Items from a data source
· · ·
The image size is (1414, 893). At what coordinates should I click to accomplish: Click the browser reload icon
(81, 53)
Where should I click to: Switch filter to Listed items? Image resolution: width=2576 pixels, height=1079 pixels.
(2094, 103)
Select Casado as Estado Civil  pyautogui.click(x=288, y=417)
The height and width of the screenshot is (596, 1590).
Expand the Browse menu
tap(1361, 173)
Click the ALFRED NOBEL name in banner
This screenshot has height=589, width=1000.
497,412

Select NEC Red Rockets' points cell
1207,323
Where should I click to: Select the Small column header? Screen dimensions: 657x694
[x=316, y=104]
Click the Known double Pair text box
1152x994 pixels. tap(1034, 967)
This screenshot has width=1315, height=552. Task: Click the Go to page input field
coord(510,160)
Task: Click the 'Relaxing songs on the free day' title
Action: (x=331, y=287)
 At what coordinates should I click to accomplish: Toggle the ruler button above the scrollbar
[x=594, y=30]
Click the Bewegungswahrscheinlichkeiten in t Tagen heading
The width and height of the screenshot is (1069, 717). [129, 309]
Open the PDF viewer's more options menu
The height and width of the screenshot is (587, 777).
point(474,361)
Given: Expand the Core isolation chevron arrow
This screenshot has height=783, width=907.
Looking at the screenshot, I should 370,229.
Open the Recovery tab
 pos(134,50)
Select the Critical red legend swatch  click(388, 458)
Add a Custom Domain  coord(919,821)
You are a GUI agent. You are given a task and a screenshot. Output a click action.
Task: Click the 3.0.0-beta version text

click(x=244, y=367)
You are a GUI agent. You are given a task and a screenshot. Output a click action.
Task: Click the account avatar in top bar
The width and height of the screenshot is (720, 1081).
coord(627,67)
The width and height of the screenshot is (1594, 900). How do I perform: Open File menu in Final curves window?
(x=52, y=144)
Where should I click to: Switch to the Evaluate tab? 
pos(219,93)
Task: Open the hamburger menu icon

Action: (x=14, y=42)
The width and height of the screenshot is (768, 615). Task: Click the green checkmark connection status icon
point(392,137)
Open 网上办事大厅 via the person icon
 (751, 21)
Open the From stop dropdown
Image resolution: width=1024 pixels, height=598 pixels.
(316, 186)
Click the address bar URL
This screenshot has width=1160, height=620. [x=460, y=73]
· · ·
HOW TO COMPLETE THIS TASK:
Final part of the records: return the line that contains "Image resolution: width=1024" and every line after it, exactly, with no other lines added.

EXERCISE RESPONSE:
Image resolution: width=1024 pixels, height=598 pixels.
(316, 186)
Click the address bar URL
This screenshot has width=1160, height=620. [x=460, y=73]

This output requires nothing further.